De plus, il suffit de considérer les graves dysfonctionnements dont souffre actuellement l’Algérie pour se persuader qu’une forte croissance de revenu en devises ne mène pas nécessairement au développement économique. La légitimité historique s’amenuise sans disparaître pour autant.

Une hérédité sociale semble se mettre en place et par laquelle se transmettent des positions de domination et se perpétuent des situations de privilèges. L’erreur de la stratégie algérienne de développement réside à notre sens dans l’automatisme qui consiste à vouloir se débarrasser de ce que l’on a au lieu de l’employer productivement chez soi. La finalité de l’économie fût ainsi dévoyée, car il ne s’agissait pas d’améliorer ses conditions de vie par son travail mais par celui des autres grâce au relèvement des termes de l’échange avec l’extérieur.

Or, il nous semble qu’une amélioration des termes de l’échange avec les pays développés ne peut être acquise que par une valorisation du travail autochtone. L’insertion dans le marché mondial fragilise l’Etat algérien soumis aux aléas de la conjoncture mondiale. La richesse pétrolière et gazière a façonné tout un comportement social à l’égard de la consommation, des investissements, de l’emploi et du monde des affaires.

Actions à mener
1. Selon le texte sur l'économie algérienne, où réside l'erreur de la stratégie algérienne de développement ?
2. Recopiez le passage du texte sur l'économie algérienne qui commence aux mots « Or, il nous » et s'arrête après les mots « monde des affaires. ».
3. Rédigez la suite du texte sur l'économie algérienne après sa dernière phrase.

Données affichées
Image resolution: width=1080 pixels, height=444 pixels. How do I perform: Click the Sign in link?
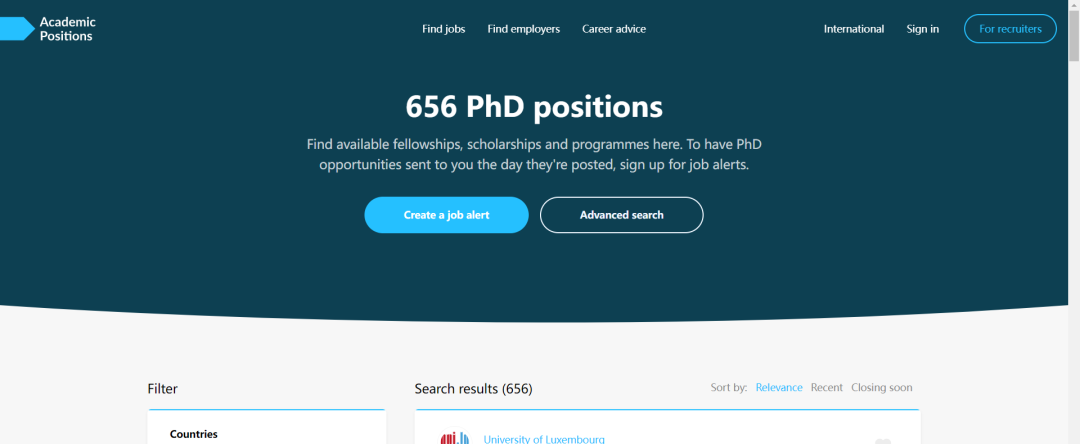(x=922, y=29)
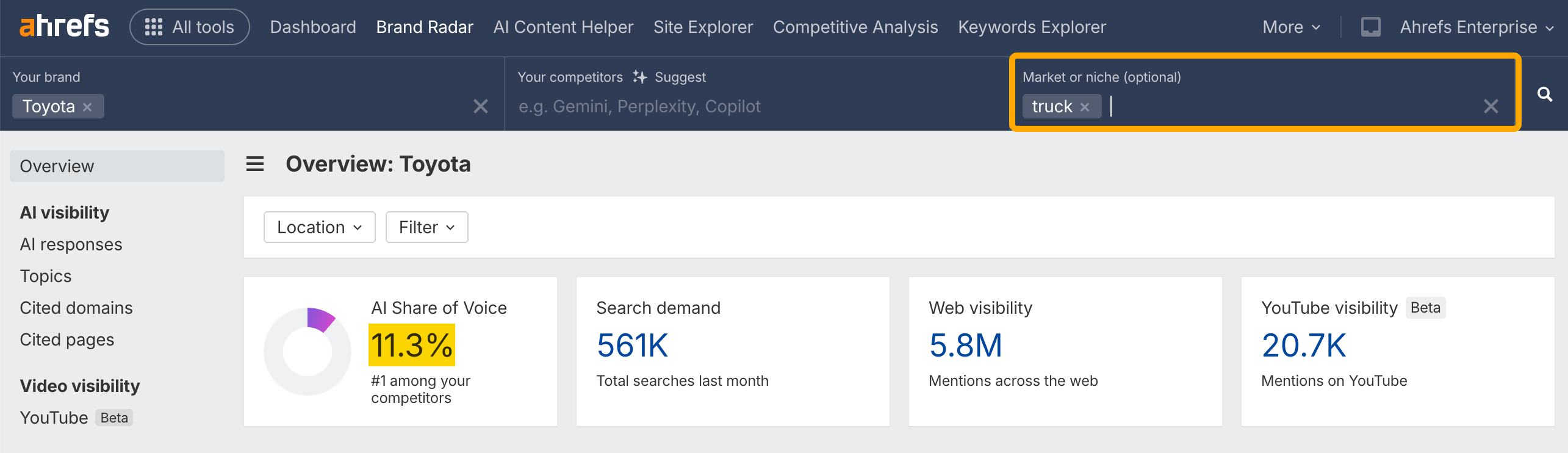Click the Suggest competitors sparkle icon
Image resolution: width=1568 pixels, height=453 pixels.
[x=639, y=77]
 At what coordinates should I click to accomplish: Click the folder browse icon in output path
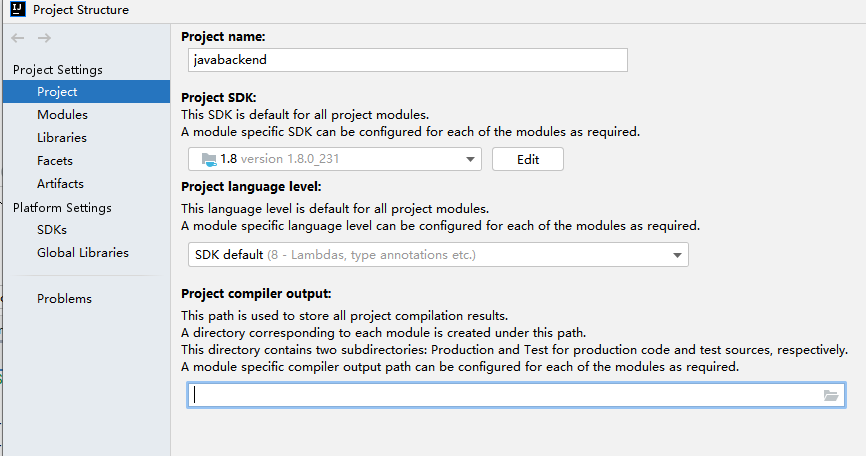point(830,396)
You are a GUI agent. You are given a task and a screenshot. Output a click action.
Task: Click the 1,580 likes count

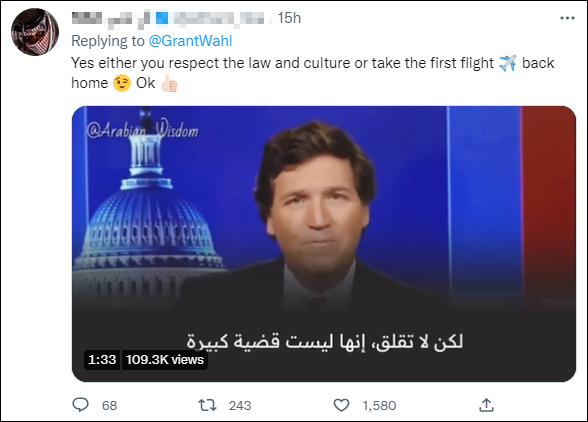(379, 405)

---

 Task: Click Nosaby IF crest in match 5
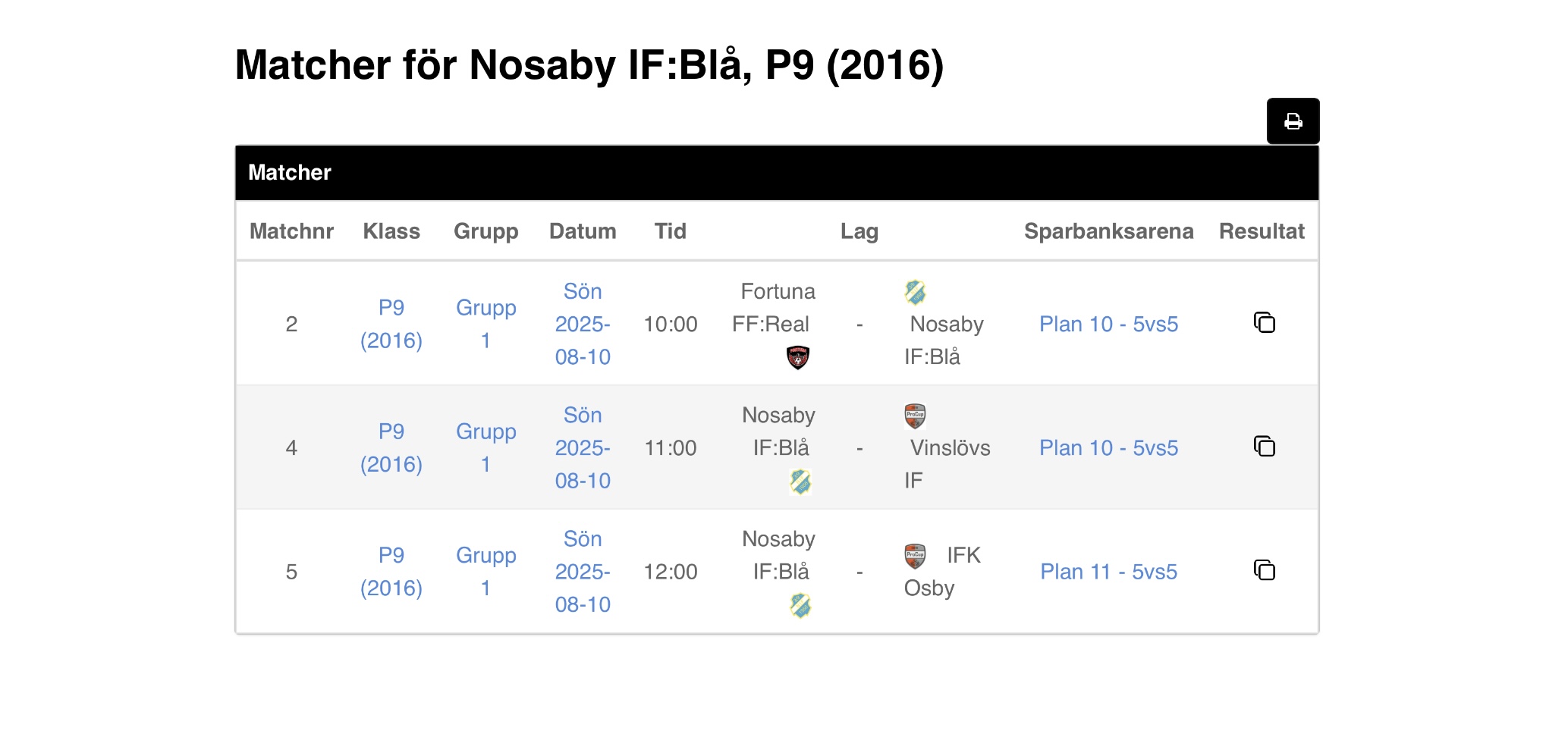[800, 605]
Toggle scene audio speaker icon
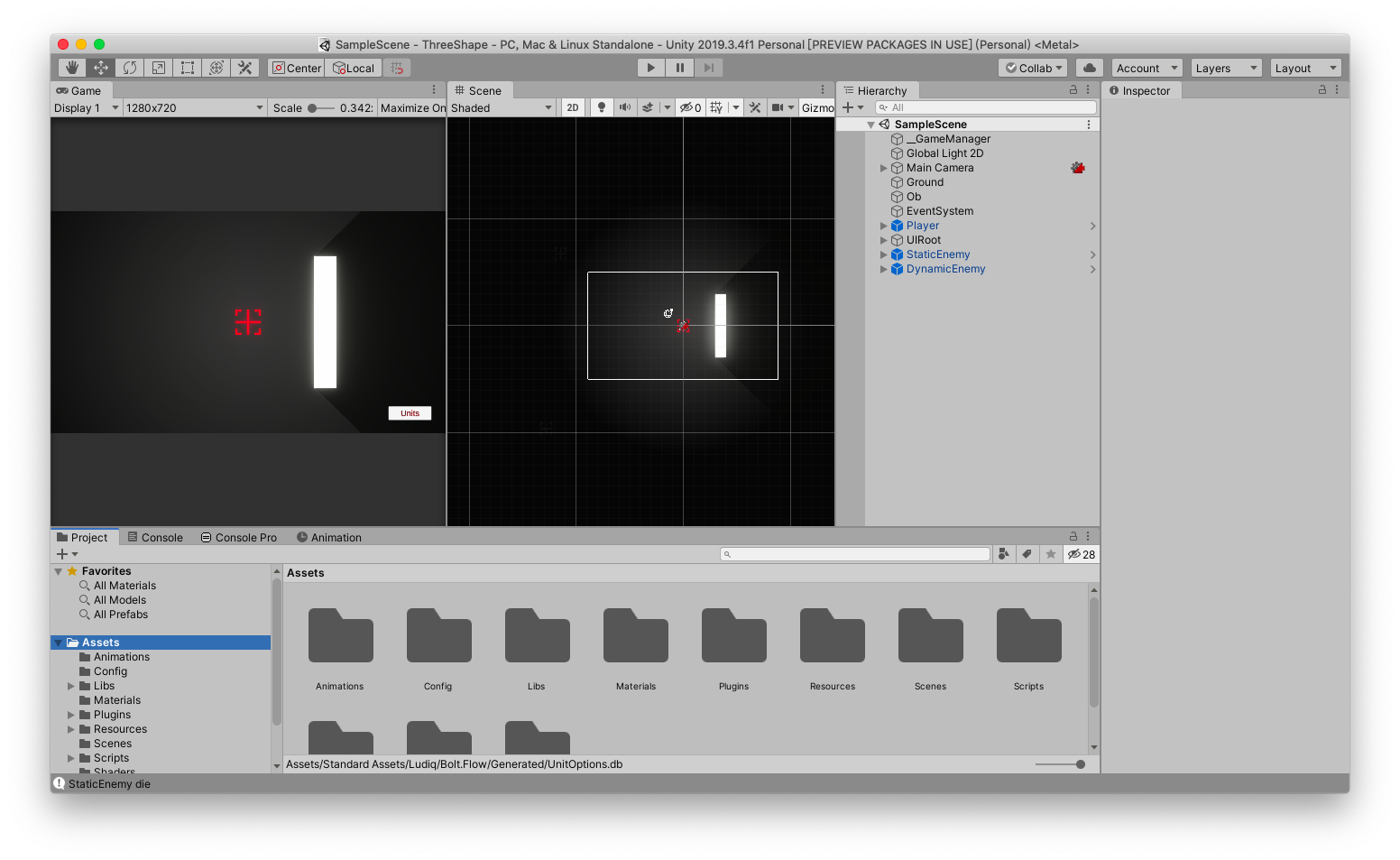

Réponses
1. Dans l'automatisme qui consiste à vouloir se débarrasser de ce que l'on a au lieu de l'employer productivement chez soi.

2.
Or, il nous semble qu’une amélioration des termes de l’échange avec les pays développés ne peut être acquise que par une valorisation du travail autochtone. L’insertion dans le marché mondial fragilise l’Etat algérien soumis aux aléas de la conjoncture mondiale. La richesse pétrolière et gazière a façonné tout un comportement social à l’égard de la consommation, des investissements, de l’emploi et du monde des affaires.

3.
Le pays s’est mis à « importer » le développement (industrie industrialisant) pour finir par « importer » la survie (vaccin anti-covid-19), évolution qui a entraîné une expansion considérable du secteur des services et de l’administration et une quasi-disparition des activités traditionnelles comme l’agriculture, l’artisanat, la pêche etc… Les revenus pétroliers ont gagné le secteur privé via les dépenses gouvernementales, toute une série de mécanismes de redistribution ont débouché sur la création de fortunes privées. La rente énergétique est responsable des profondes modifications des structures économiques et de leurs caractéristiques sociales.

Au cours de la décennie 70, l’explosion des prix pétroliers avait amené les gouvernements à supposer que la croissance des revenus pétroliers se poursuivrait à des taux très élevés d’où le recours abusif à l’endettement. De telles attentes ont entraîné une estimation erronée des perspectives futures et encourager une idée fausse étant donné le manque de ressources autres que le pétrole ou le gaz.

L’idéologie du développement, la construction de l’Etat et le décollage économique ont eu comme conséquence la démobilisation de la société et son indifférence vis à vis des problèmes du pays. Tout un comportement social à l’égard de la consommation, de l’emploi, et du monde des affaires a été façonné par la rente énergétique. Elle a donné naissance à une véritable débauche des dépenses publiques et à une grande auto-complaisance en matière de politique économique et sociale. Elle a constitué un soporifique en masquant toutes les insuffisances en matière de production et de gestion. Elle a donné naissance à une classe de privilégiés assoiffés de richesses matérielles surtout d’origine étrangère.

Les variations constitutionnelles, la confection des lois et les pratiques institutionnelles ne sont tendues en réalité que vers la consolidation et la mainmise de la petite bourgeoisie sur l’Etat, les sources d’accumulation, et les prébendes distribués par le capital international.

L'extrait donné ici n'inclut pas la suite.